# Exercise objective
Print the lines from the one containing "The height and" through the end of the material below, both included, exactly as they appear and without pictures.

:::::

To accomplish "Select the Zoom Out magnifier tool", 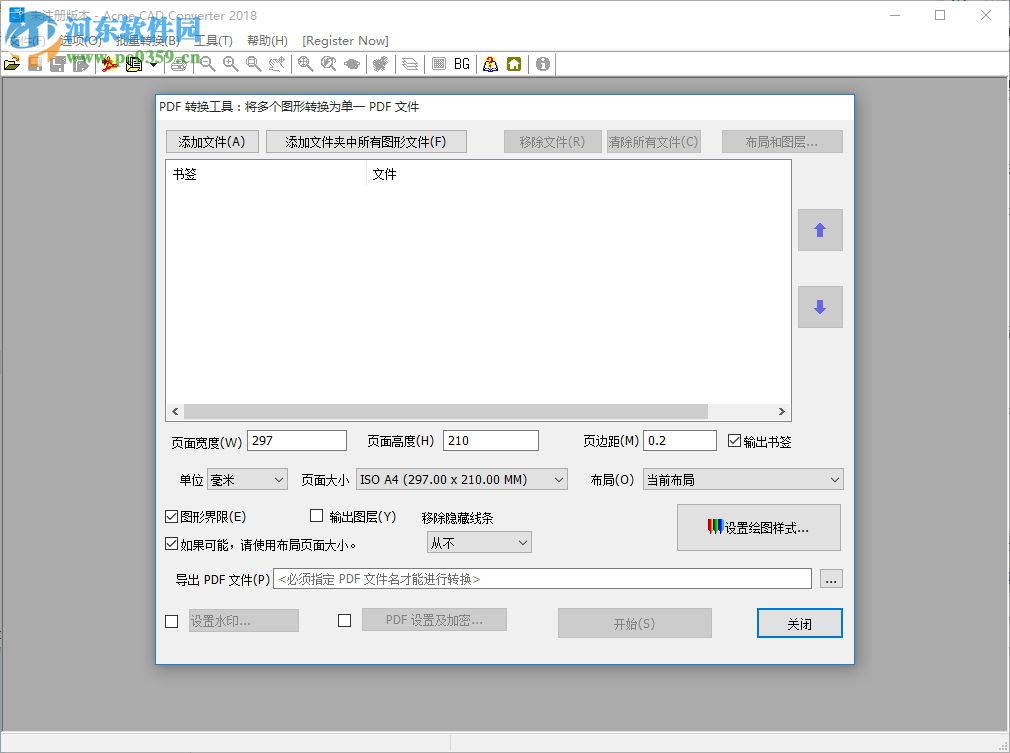I will click(207, 63).
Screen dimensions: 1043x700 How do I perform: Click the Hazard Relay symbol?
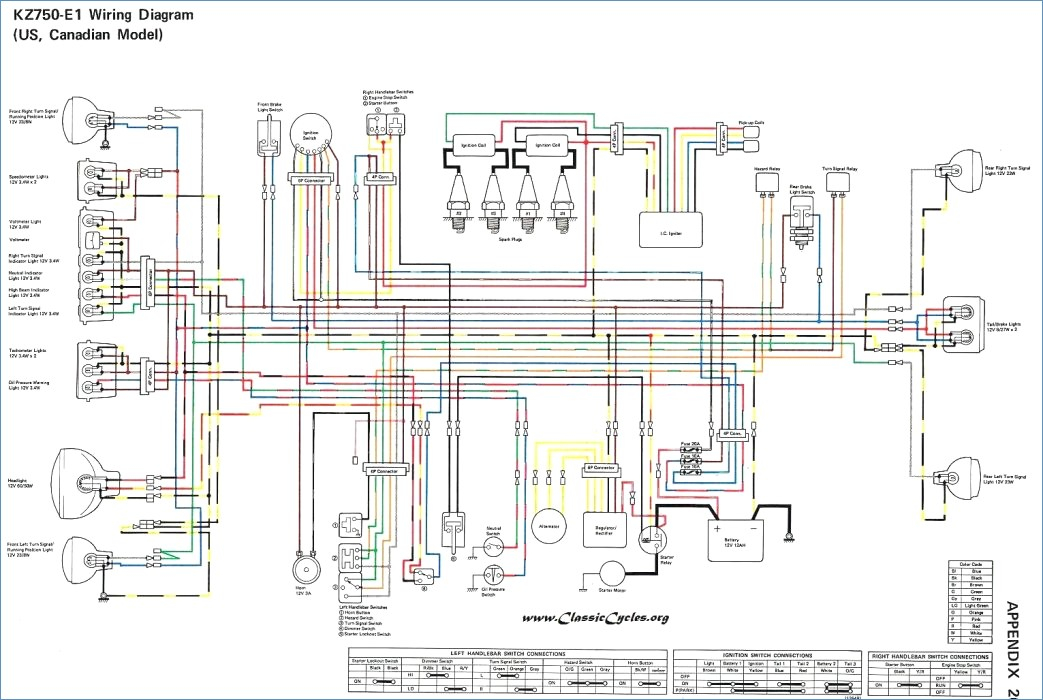[767, 183]
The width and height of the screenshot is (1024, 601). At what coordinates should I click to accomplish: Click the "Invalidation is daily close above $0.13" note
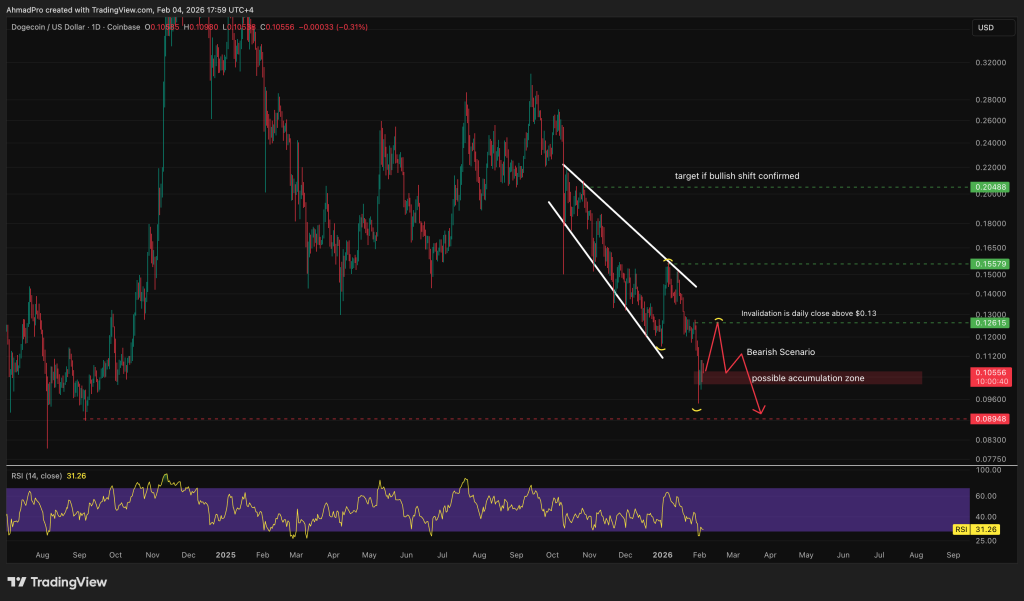pos(808,313)
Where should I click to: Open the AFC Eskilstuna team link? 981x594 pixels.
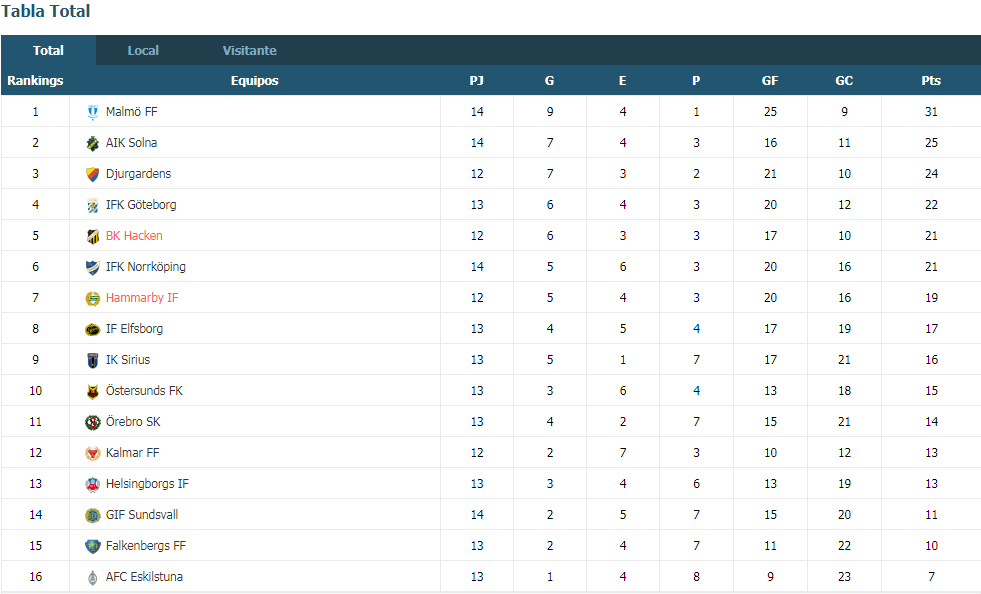[x=145, y=576]
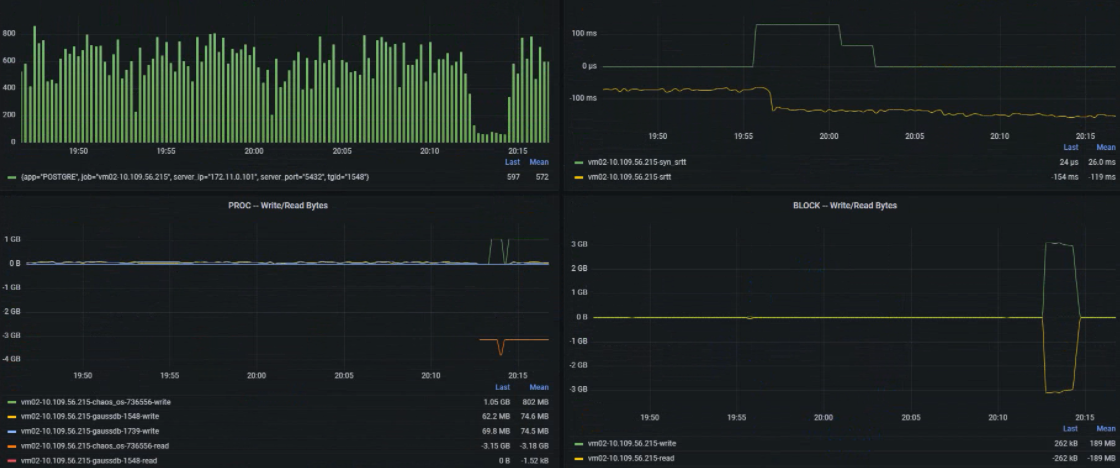Open the BLOCK -- Write/Read Bytes panel menu
The image size is (1120, 468).
(x=838, y=205)
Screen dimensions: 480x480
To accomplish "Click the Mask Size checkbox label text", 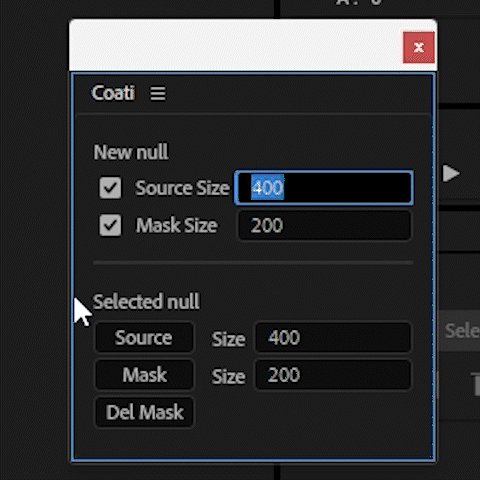I will [177, 225].
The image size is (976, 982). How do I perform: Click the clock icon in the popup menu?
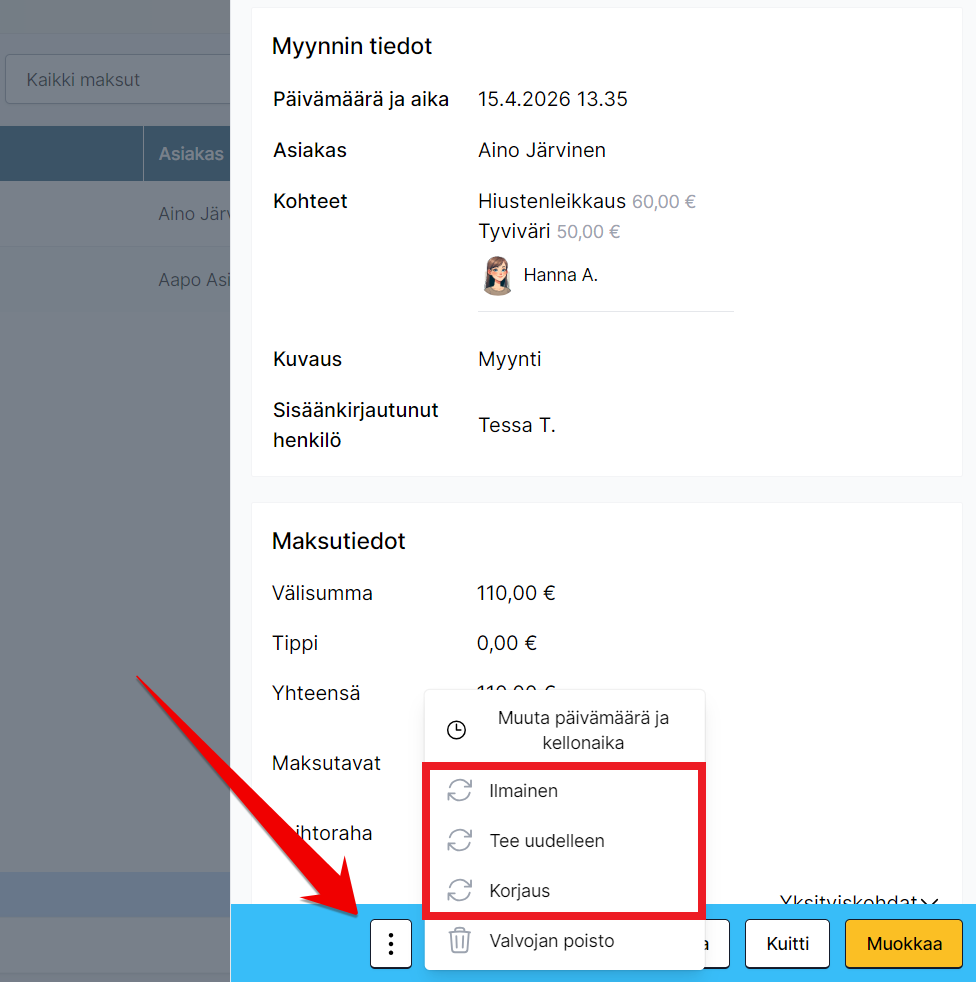coord(456,730)
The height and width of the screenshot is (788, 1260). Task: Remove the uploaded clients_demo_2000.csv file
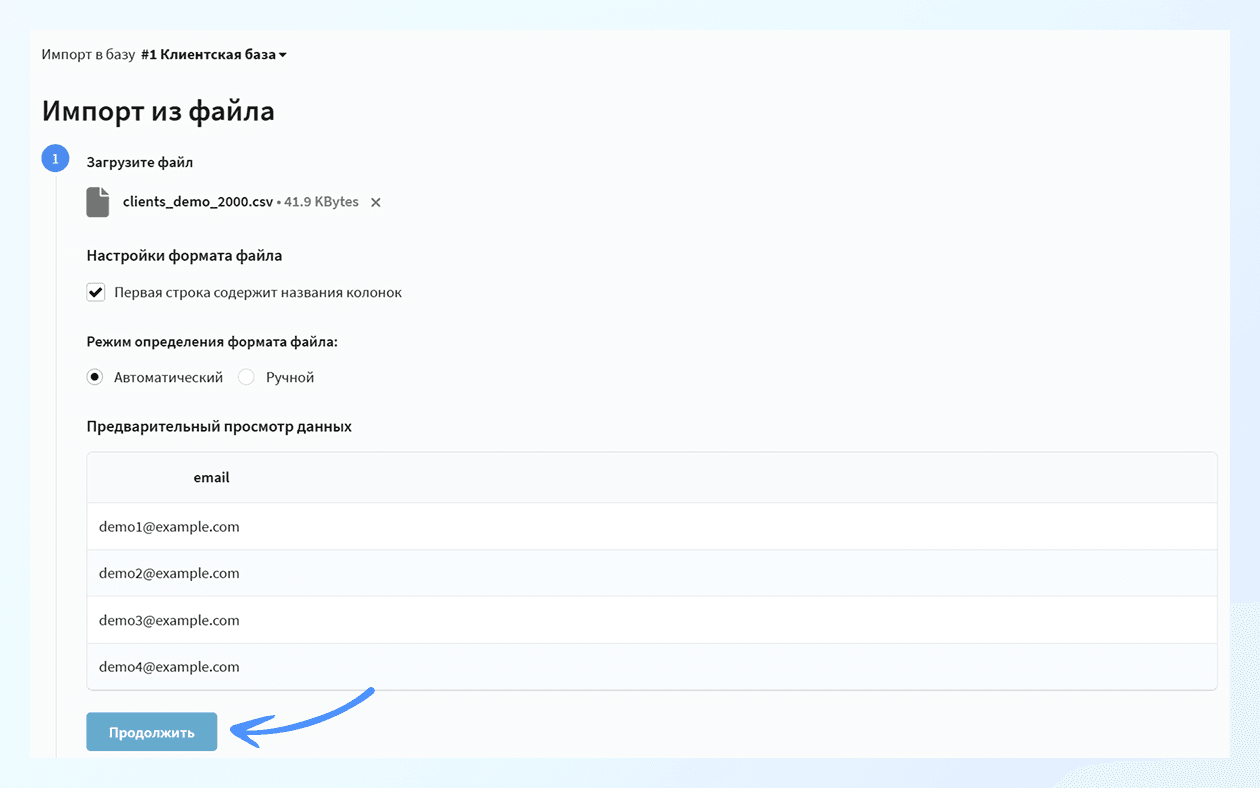tap(376, 203)
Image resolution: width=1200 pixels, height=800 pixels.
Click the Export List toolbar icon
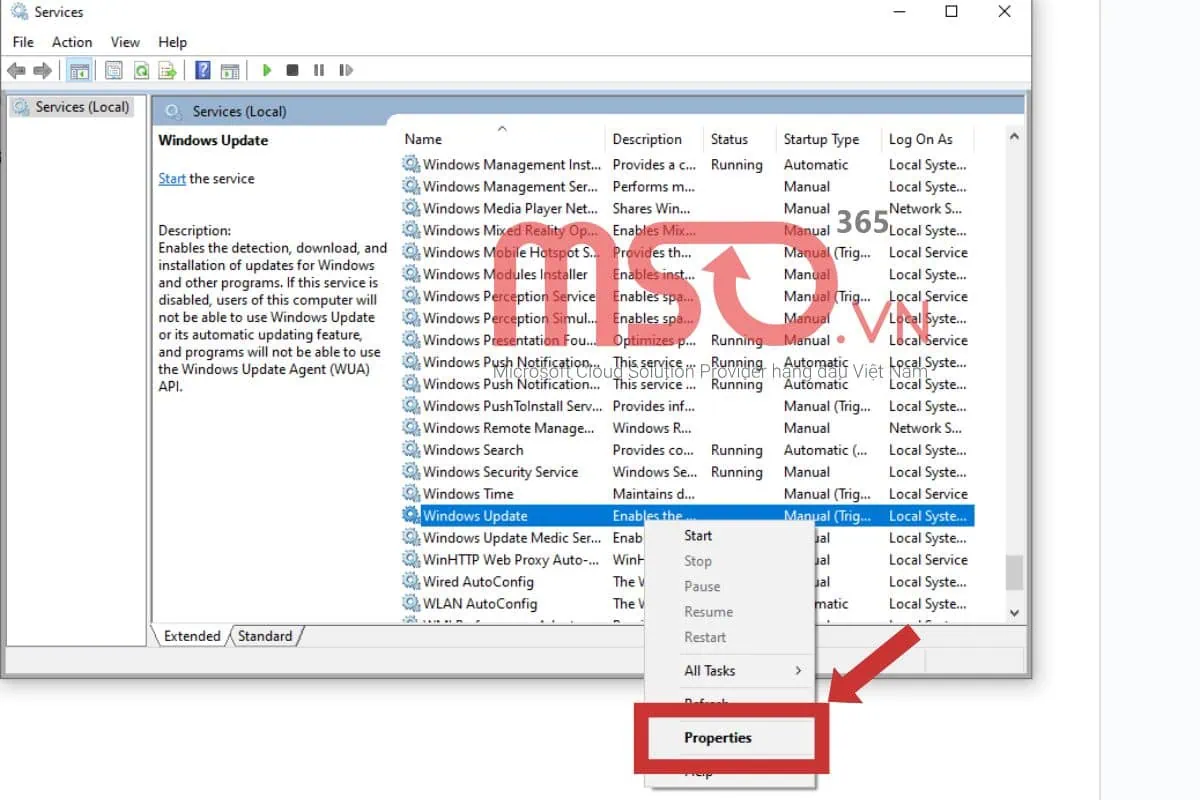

:::::

# Written solution
The height and width of the screenshot is (788, 1260). Task: Remove the uploaded clients_demo_2000.csv file
tap(376, 203)
Image resolution: width=1200 pixels, height=800 pixels.
Click the Export List toolbar icon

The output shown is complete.